---------- Page extract ----------

Location
- 1811 Hayes Ave Hull, (Sioux County), Iowa 51239 United States
- 43°11′46″N 96°08′52″W﻿ / ﻿43.196182°N 96.147760°W

Information
- Type: Private High School
- Religious affiliation: Calvinist (Protestant Reformed Churches in America)
- Opened: 25 August 2008
- Founder: Midwest Society for Protestant Reformed Secondary Education
- NCES School ID: BB120931
- Principal: Jim Regnerus
- Faculty: 6.8 FTE
- Grades: 9-12
- Enrollment: 74 (2022-2023)

---------- Dataset rows ----------

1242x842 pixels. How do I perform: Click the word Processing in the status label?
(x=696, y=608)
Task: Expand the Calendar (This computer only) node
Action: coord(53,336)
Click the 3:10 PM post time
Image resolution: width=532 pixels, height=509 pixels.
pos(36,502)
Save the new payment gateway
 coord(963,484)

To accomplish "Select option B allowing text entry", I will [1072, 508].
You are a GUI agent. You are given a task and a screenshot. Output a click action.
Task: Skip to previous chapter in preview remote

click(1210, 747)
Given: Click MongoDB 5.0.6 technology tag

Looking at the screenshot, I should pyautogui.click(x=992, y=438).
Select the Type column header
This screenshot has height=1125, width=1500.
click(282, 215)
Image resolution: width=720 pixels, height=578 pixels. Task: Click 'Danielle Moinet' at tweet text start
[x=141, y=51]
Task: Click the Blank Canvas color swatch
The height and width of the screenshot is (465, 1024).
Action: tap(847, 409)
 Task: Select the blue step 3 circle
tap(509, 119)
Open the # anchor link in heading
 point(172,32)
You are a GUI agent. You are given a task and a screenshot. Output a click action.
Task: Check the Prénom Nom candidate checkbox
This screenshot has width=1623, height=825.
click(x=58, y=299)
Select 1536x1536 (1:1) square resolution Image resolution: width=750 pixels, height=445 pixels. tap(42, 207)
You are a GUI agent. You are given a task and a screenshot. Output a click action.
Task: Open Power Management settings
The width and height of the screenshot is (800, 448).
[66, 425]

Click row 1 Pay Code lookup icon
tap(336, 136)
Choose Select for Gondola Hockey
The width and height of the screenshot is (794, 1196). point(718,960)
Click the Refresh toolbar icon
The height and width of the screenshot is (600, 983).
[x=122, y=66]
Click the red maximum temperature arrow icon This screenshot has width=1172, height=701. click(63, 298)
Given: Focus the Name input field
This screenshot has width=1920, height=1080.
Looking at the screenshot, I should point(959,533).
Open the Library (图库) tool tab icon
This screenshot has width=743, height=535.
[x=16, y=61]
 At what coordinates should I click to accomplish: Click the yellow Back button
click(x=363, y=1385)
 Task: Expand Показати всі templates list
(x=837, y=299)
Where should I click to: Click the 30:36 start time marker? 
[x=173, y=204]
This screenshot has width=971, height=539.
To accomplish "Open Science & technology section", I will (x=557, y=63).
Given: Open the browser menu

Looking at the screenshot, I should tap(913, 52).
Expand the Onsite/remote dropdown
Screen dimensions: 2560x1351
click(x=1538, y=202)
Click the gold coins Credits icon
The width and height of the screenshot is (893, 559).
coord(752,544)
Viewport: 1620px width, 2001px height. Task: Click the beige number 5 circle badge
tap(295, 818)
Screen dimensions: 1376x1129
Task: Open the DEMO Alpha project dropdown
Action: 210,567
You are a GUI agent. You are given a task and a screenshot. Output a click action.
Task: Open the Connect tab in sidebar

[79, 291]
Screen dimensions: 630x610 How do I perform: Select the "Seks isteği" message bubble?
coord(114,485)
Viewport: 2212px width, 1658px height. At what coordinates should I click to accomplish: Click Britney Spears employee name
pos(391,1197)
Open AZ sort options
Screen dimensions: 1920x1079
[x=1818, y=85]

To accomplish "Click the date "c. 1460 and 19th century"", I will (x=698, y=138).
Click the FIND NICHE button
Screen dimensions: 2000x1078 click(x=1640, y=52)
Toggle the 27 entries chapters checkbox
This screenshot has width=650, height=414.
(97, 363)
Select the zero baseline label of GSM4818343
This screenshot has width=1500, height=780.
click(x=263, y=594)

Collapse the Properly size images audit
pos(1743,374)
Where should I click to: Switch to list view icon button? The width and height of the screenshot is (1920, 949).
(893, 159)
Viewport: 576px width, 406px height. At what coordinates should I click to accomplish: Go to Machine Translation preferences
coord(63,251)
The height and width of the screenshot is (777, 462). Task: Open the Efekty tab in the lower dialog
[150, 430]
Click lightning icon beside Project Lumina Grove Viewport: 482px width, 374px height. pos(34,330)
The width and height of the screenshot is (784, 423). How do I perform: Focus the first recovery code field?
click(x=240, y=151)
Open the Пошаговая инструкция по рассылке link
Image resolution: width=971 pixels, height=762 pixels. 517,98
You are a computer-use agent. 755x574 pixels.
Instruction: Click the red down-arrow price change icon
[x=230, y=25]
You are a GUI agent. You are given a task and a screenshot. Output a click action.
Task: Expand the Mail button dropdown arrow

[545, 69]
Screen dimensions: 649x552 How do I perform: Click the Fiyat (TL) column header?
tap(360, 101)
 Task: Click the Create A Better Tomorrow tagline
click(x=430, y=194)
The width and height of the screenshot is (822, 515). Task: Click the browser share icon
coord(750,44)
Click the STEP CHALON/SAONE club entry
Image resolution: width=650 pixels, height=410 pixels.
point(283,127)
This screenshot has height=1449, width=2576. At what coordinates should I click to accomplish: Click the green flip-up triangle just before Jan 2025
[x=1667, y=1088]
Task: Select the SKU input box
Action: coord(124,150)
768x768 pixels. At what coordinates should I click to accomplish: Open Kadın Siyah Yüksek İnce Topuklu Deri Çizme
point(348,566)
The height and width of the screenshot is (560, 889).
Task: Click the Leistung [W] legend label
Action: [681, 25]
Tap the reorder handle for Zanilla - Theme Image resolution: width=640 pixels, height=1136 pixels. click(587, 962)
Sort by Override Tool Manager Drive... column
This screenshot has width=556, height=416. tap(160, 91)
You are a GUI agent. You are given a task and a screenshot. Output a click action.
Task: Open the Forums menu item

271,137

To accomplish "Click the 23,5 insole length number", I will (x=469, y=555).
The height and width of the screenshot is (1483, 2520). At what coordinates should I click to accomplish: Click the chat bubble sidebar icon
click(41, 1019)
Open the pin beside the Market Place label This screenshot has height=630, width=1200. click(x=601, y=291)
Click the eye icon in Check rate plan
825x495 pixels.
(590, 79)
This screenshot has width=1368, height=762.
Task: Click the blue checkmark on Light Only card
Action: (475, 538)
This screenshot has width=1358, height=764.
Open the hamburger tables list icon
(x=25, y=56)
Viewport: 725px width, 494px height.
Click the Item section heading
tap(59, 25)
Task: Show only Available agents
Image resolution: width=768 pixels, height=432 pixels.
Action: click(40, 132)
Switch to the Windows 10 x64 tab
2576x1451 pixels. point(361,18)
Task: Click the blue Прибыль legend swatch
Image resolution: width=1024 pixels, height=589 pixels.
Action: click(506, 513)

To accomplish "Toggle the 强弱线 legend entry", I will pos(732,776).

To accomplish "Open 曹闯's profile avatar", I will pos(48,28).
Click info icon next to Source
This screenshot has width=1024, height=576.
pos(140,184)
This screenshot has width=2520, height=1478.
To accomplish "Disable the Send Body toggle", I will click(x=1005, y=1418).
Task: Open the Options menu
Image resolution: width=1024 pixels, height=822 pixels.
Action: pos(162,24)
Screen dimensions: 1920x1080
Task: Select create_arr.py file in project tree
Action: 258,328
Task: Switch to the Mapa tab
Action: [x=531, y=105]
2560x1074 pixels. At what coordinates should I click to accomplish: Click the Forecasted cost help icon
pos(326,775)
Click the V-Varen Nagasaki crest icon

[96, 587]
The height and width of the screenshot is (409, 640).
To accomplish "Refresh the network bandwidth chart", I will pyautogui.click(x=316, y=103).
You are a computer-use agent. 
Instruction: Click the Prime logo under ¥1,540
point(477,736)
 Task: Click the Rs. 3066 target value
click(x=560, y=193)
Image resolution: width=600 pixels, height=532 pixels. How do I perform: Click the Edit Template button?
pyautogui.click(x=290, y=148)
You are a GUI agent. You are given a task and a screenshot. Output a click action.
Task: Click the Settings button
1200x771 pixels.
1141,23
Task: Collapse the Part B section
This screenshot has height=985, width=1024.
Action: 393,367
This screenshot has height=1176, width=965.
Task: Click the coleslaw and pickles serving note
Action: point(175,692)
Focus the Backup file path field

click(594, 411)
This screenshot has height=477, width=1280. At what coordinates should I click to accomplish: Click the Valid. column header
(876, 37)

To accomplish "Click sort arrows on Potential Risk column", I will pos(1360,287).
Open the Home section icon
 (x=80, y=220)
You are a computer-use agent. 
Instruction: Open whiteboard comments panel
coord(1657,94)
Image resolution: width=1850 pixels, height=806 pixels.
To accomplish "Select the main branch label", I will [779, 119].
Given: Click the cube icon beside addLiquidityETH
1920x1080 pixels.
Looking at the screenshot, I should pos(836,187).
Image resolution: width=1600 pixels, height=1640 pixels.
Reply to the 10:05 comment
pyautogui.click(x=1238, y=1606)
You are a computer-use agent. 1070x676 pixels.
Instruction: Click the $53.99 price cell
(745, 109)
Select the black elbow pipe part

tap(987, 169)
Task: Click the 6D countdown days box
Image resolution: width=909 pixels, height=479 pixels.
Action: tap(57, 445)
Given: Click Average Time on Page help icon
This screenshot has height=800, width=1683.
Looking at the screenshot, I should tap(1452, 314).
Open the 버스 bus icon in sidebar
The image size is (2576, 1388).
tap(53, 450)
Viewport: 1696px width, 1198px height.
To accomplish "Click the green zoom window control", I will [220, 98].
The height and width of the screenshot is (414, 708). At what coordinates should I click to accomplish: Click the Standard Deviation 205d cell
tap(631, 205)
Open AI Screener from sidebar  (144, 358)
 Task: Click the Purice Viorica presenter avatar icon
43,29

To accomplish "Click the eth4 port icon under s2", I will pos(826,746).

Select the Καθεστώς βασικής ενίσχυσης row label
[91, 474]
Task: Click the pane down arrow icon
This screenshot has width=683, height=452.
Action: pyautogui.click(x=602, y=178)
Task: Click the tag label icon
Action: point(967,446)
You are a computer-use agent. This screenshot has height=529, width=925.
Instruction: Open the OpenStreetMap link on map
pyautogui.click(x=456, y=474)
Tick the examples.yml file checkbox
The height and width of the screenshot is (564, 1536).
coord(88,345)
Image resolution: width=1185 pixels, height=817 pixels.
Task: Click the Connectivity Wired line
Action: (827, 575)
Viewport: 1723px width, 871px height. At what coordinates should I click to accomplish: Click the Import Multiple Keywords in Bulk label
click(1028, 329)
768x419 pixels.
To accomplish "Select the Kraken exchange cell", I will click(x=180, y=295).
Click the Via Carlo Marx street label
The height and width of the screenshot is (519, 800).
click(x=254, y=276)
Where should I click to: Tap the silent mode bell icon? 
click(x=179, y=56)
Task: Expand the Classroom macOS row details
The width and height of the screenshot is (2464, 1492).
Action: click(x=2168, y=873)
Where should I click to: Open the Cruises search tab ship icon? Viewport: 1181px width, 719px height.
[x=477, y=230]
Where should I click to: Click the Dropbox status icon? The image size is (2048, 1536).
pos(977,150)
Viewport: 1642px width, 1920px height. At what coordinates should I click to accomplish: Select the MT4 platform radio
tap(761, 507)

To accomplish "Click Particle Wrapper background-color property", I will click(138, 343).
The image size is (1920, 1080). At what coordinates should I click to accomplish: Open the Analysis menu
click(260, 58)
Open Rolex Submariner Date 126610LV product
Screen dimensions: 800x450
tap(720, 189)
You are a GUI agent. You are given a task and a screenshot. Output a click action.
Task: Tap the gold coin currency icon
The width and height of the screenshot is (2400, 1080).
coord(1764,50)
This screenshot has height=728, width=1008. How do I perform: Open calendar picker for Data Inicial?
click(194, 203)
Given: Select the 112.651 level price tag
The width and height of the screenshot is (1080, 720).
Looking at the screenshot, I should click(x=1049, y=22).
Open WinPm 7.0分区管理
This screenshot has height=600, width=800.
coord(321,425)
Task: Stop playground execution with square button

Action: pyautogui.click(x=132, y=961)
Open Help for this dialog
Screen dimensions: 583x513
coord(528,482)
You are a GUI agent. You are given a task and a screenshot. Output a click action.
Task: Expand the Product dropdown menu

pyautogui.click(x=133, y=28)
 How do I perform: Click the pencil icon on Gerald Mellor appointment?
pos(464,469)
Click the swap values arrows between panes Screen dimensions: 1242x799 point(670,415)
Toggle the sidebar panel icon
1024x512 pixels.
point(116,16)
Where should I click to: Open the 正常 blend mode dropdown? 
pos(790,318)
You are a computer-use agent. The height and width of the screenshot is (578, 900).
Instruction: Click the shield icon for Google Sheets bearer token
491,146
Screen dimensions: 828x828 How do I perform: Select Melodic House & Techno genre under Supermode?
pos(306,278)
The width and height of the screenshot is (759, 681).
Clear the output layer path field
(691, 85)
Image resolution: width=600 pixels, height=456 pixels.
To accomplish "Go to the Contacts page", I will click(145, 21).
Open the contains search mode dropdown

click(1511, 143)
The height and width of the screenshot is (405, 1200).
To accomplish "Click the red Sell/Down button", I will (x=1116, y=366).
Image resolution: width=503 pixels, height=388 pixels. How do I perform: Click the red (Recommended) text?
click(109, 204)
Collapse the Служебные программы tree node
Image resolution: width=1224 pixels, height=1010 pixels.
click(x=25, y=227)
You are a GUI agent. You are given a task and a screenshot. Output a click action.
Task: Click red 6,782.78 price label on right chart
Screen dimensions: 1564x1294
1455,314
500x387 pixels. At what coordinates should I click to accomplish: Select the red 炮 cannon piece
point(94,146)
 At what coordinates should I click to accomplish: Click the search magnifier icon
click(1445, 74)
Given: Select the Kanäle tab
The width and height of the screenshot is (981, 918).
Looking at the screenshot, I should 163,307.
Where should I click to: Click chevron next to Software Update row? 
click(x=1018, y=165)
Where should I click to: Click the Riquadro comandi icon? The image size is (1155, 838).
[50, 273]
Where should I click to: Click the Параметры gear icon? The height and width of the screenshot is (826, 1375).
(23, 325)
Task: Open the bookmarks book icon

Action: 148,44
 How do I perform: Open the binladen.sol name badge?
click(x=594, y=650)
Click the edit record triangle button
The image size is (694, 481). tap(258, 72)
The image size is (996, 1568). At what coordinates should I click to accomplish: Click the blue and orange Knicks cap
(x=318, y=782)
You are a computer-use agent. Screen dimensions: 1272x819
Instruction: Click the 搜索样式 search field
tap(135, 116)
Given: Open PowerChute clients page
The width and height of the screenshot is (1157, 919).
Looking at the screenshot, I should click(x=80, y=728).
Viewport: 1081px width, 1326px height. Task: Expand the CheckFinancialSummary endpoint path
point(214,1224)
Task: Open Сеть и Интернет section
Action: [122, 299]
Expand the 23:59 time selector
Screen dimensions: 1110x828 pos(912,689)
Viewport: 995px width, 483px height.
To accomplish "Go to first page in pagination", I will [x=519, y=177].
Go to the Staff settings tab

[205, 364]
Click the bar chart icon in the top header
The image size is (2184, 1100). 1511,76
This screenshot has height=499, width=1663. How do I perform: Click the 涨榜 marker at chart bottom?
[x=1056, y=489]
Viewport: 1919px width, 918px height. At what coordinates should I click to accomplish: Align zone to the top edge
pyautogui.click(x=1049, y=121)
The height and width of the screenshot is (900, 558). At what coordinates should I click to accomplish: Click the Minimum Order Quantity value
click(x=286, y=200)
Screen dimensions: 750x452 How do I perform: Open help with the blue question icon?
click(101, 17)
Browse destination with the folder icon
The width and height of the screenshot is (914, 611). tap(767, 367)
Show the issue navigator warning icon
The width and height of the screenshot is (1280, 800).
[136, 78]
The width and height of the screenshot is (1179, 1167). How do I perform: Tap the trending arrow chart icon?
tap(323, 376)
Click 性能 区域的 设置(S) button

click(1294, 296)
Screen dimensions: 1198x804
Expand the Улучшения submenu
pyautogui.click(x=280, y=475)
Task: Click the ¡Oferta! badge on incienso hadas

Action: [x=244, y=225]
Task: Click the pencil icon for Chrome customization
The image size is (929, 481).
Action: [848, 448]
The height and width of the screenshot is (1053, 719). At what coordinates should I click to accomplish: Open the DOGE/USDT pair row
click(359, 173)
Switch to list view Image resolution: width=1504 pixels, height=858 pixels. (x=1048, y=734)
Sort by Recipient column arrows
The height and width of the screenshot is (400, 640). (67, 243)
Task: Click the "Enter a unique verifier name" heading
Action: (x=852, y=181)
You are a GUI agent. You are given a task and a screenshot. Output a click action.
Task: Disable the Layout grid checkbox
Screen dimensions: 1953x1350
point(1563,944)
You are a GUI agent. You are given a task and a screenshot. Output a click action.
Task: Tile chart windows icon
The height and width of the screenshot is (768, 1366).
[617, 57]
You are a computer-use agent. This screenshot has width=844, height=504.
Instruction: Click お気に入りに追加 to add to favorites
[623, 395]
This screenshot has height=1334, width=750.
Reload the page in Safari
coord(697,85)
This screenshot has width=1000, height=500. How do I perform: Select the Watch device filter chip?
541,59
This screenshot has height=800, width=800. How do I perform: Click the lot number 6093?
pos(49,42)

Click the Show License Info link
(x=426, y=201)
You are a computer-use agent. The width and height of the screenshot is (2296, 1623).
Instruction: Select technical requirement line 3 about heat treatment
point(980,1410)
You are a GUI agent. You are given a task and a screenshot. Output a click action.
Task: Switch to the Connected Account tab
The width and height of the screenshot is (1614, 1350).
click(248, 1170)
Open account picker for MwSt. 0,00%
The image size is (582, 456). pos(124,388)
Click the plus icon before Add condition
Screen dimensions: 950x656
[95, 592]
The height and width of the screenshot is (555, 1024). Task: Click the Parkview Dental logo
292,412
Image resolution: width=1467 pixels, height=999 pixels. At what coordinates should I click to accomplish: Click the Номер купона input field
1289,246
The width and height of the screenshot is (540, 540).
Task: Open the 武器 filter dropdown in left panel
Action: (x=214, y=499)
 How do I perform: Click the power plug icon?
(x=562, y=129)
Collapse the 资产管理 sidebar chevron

----------

> [Exercise requirements]
• 1. According to the school profile, on what date did the school open?
• 2. List every person and organization named in the school profile.
• 3. Continue the school profile from the point where it stops.

> [Answers to the problems]
• 1. 25 August 2008

• 2. Jim Regnerus; Midwest Society for Protestant Reformed Secondary Education; Protestant Reformed Churches in America

• 3.
- Student to teacher ratio: 11.9
- Colors: Green and White
- Athletics conference: War Eagle Conference
- Mascot: Tiger
- Feeder schools: Hull PRCS, NWIPrs
- Website: www.trinitychs.org

= Trinity Christian High School (Hull, Iowa) =

Private secondary school in Hull, Iowa, United States

Trinity Christian High School is a private, Calvinist high school affiliated with the Protestant Reformed Churches in America in Hull, Iowa, United States, serving students in grades 9–12. It is one of two Calvinist secondary schools in the city. Western Christian High School is the other. Trinity Christian was founded in 2008, as a successor to Northwest Iowa Protestant Reformed School and secondary school for Hull Protestant Reformed Christian School. The school mascot, chosen in 2012, is the Tiger. The school joined the War Eagle Conference in 2013 and also attained Iowa Board of Education special accreditation that year. A one to one computing initiative began in 2014.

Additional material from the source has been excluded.